4 janvier 2018 4 04 /01 /janvier /2018 03:01

« C'est à partir de mes souvenirs et du cahier noir d’Émile que Nora écrit notre histoire. Bon, je pense qu'elle invente un petit peu quand même, parce que sur le cahier d’Émile, je sais que je sais pas lire mais je voyais bien qu’il y avait pas grand-chose dedans. Et puis elle a de sacrées expressions, sapristi !, je lui ai jamais dit (pardon Nora, vous m’avez dit de faire comme si vous étiez pas là et de tout dire dans le magnétophone, alors je fais comme vous avez dit) mais je comprenais mieux les mots de notre Séraphin ou ceux de mon père. »

« Moi aussi je fais pas toujours bien la différence entre mes souvenirs et mon imagination. Bon c'est vrai quand même qu'elle a de l'instruction, Nora, et je sais pas comment elle fait mais quelquefois elle me rappelle des souvenirs que j'avais oubliés et quelque fois même elle m'apprend des choses que je savais pas et qui sont vraies quand même. C'était un peu comme si elle m’apprend mon histoire à moi, quelque fois j’ai même l’impression qu’elle a connu mon père et qu’elle a parlé avec ma mère. »
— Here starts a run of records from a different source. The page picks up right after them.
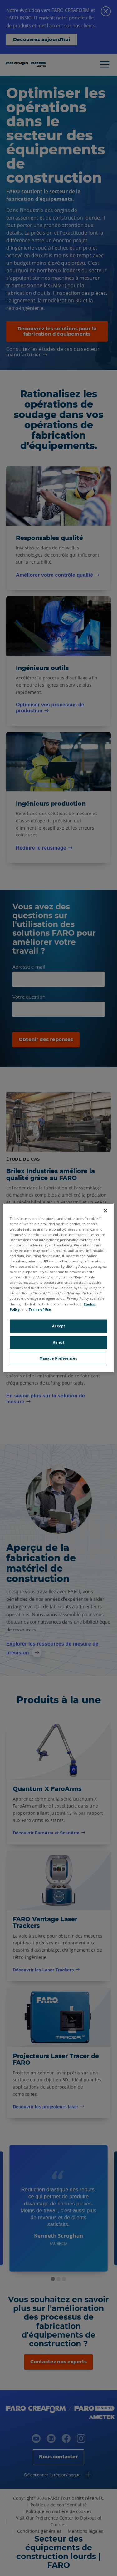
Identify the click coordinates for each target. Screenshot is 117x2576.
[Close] (105, 1210)
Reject (59, 1342)
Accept (58, 1326)
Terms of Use (40, 1309)
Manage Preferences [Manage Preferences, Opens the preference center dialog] (58, 1358)
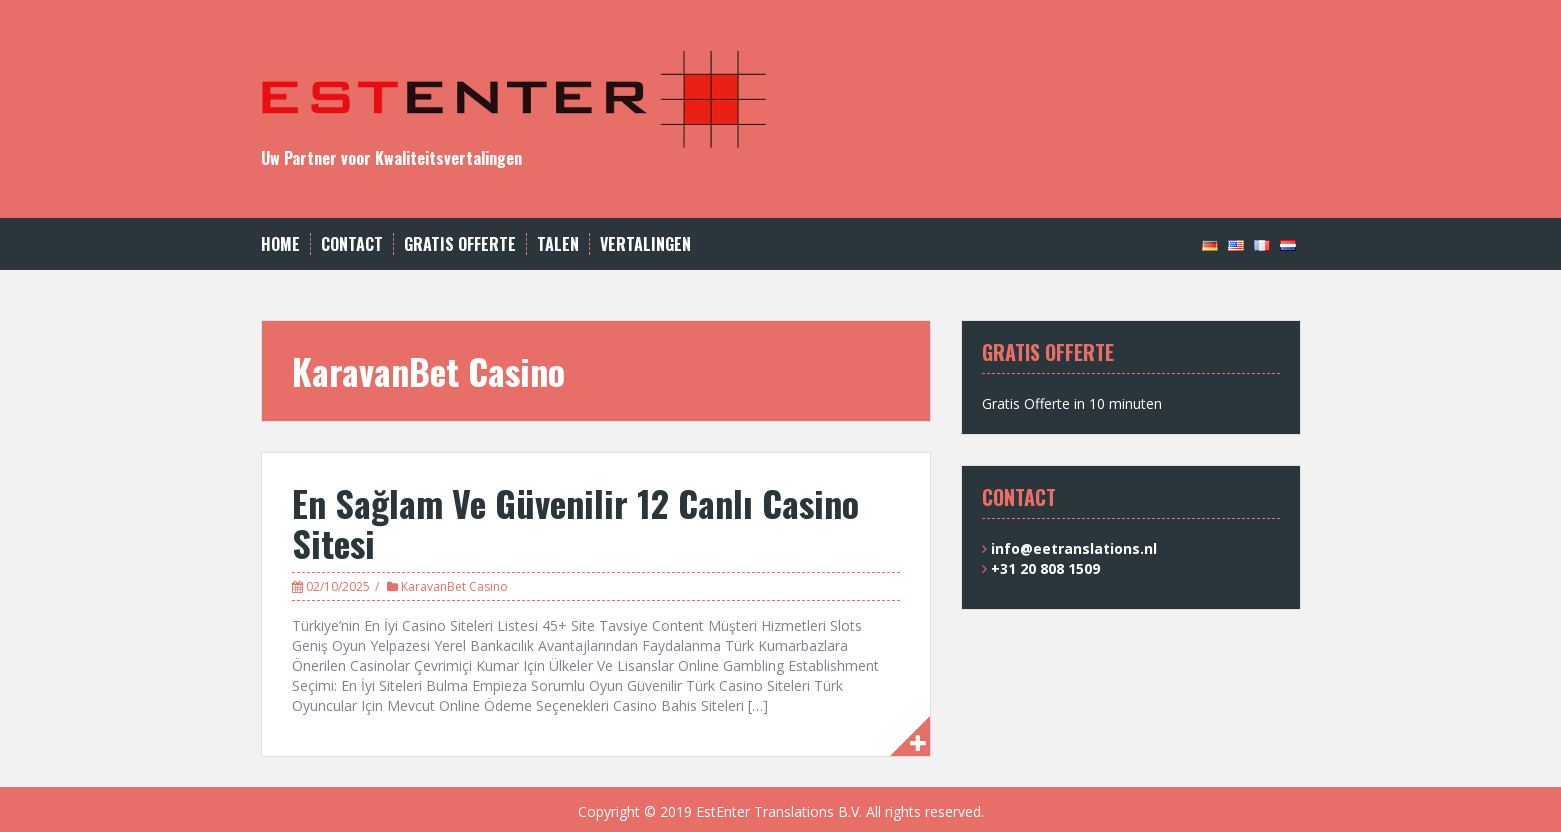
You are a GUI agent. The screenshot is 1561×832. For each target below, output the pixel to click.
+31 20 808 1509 (1045, 568)
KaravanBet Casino (454, 586)
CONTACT (352, 244)
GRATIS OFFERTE (460, 244)
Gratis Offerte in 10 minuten (1072, 403)
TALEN (558, 244)
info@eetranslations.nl (1074, 548)
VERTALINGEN (645, 244)
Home (280, 244)
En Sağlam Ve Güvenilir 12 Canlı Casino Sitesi (575, 522)
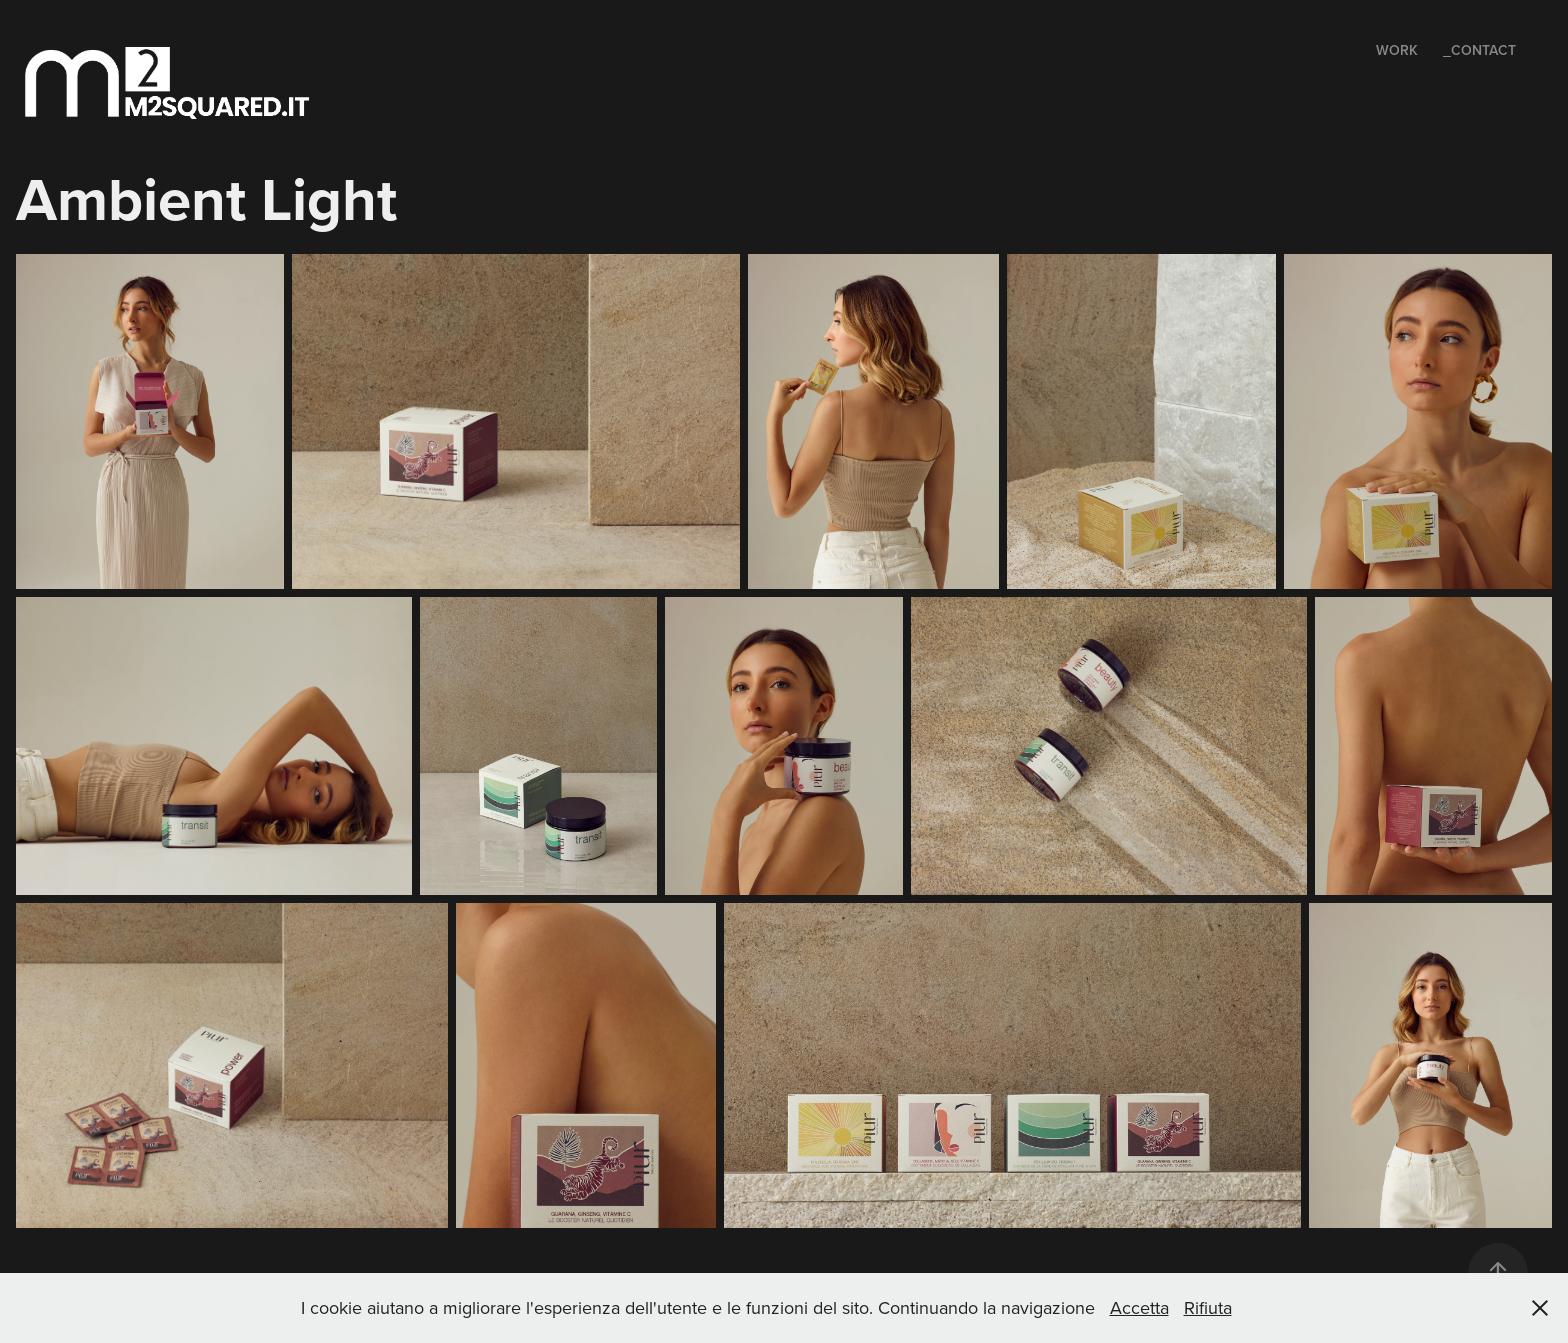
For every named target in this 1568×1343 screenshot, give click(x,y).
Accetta (1139, 1307)
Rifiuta (1208, 1307)
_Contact (1479, 50)
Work (1397, 50)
Sur une des dernières feuilles de son manuscrit Nora avait noté une remarque intéressante concernant son travail, elle disait en substance que la vie d’Odette était constituée de nombreux fils qui s’entremêlaient joliment mais qu’il leur manquait un canevas pour en faire une broderie. Des fils sans canevas. Je trouvais l’image assez belle et pertinente. Nora, sans peut-être s’en apercevoir, avait donné à Odette un canevas pour qu’elle y brode tous ses souvenirs, qu’elle y accueille tous ses morts, toutes ses histoires, tous ses « morceaux de vie » aurait dit Séraphin, comme un album pour y ranger ses photos, comme une page pour y poser ses mots, des mots qui pouvaient alors composer un texte. Ou peut-être est-ce plus simplement ce que l’on appelle le sens.

« La pauvre Nora, elle a pas connu son grand-père, vu qu’il était mort un an avant sa naissance. Ç’aurait été bien qu’ils se rencontrent. (Nora, ça c’est pour vous, ma petite Nora je voudrais vous dire qu’il aurait était très fier, le Séraphin, que sa petite-fille elle écrive un livre sur nous. Et encore une chose que je veux vous dire Nora, j’étais pas là bien sûr, et je connais pas votre grand-mère mais je suis sûre que c’est pas lui qui est parti, il a pas pu abandonner votre mère, ah ça non, j’en suis sûre et certaine !) »

C’était fort possible, sa grand-mère avait pu mentir mais c’est la vie d’Odette qui obsédait maintenant Nora, elle ne travaillait plus qu’à cela. Il lui arrivait parfois de descendre à Lons-le-Saunier en pleine semaine pour vérifier avec Odette un détail. Ses « scénarios » se réduisaient et une vérité, la vérité, commençait à se dégager mais elle n’en parlait pas à Odette, elle ne voulait pas l’influencer ni rien lui suggérer. En son for intérieur, elle était pratiquement certaine pour l’histoire entre les deux cousines. Pour petit Paul, elle était sûr que Gustave n’y était pour rien. Il lui fallut plus de temps pour comprendre le rôle joué par Charles-Marie.